◆ Exercise directions:
From the first entry to the last, copy each one exactly.

START Data for analysis

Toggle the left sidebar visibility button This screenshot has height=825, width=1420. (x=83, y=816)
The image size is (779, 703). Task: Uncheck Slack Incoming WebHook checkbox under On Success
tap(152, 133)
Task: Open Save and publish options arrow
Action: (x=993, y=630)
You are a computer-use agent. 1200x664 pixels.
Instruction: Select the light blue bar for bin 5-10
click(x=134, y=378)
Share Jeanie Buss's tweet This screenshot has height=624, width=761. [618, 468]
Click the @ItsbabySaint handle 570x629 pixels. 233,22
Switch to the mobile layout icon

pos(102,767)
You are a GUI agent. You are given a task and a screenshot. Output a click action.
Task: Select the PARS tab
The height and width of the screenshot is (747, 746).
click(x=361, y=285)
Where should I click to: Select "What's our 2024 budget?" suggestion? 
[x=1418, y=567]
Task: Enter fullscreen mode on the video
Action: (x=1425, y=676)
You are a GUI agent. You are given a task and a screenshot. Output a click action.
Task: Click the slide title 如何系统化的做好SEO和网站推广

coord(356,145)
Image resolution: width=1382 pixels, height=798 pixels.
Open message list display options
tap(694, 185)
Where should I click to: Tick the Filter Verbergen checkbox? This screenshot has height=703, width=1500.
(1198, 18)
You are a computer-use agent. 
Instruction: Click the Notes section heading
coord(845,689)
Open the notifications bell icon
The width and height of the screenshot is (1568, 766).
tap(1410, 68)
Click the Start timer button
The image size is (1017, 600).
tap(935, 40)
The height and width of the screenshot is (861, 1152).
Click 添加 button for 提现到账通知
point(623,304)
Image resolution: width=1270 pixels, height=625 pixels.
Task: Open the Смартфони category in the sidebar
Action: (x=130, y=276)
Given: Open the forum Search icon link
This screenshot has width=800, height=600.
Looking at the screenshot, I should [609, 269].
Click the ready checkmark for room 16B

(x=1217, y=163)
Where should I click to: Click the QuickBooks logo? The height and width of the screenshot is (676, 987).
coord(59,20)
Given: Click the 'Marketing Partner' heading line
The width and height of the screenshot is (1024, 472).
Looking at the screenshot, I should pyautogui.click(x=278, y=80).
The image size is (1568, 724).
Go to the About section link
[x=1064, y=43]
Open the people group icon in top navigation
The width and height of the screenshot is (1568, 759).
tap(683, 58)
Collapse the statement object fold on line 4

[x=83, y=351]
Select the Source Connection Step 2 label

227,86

END Data for analysis

◆ Expected answer:
Toggle the left sidebar visibility button This screenshot has height=825, width=1420. (x=83, y=816)
The image size is (779, 703). Task: Uncheck Slack Incoming WebHook checkbox under On Success
tap(152, 133)
Task: Open Save and publish options arrow
Action: (x=993, y=630)
You are a computer-use agent. 1200x664 pixels.
Instruction: Select the light blue bar for bin 5-10
click(x=134, y=378)
Share Jeanie Buss's tweet This screenshot has height=624, width=761. [618, 468]
Click the @ItsbabySaint handle 570x629 pixels. 233,22
Switch to the mobile layout icon

pos(102,767)
You are a GUI agent. You are given a task and a screenshot. Output a click action.
Task: Select the PARS tab
The height and width of the screenshot is (747, 746).
click(x=361, y=285)
Where should I click to: Select "What's our 2024 budget?" suggestion? 
[x=1418, y=567]
Task: Enter fullscreen mode on the video
Action: (x=1425, y=676)
You are a GUI agent. You are given a task and a screenshot. Output a click action.
Task: Click the slide title 如何系统化的做好SEO和网站推广

coord(356,145)
Image resolution: width=1382 pixels, height=798 pixels.
Open message list display options
tap(694, 185)
Where should I click to: Tick the Filter Verbergen checkbox? This screenshot has height=703, width=1500.
(1198, 18)
You are a computer-use agent. 
Instruction: Click the Notes section heading
coord(845,689)
Open the notifications bell icon
The width and height of the screenshot is (1568, 766).
tap(1410, 68)
Click the Start timer button
The image size is (1017, 600).
tap(935, 40)
The height and width of the screenshot is (861, 1152).
Click 添加 button for 提现到账通知
point(623,304)
Image resolution: width=1270 pixels, height=625 pixels.
Task: Open the Смартфони category in the sidebar
Action: (x=130, y=276)
Given: Open the forum Search icon link
This screenshot has width=800, height=600.
Looking at the screenshot, I should [609, 269].
Click the ready checkmark for room 16B

(x=1217, y=163)
Where should I click to: Click the QuickBooks logo? The height and width of the screenshot is (676, 987).
coord(59,20)
Given: Click the 'Marketing Partner' heading line
The width and height of the screenshot is (1024, 472).
Looking at the screenshot, I should pyautogui.click(x=278, y=80).
The image size is (1568, 724).
Go to the About section link
[x=1064, y=43]
Open the people group icon in top navigation
The width and height of the screenshot is (1568, 759).
tap(683, 58)
Collapse the statement object fold on line 4

[x=83, y=351]
Select the Source Connection Step 2 label

227,86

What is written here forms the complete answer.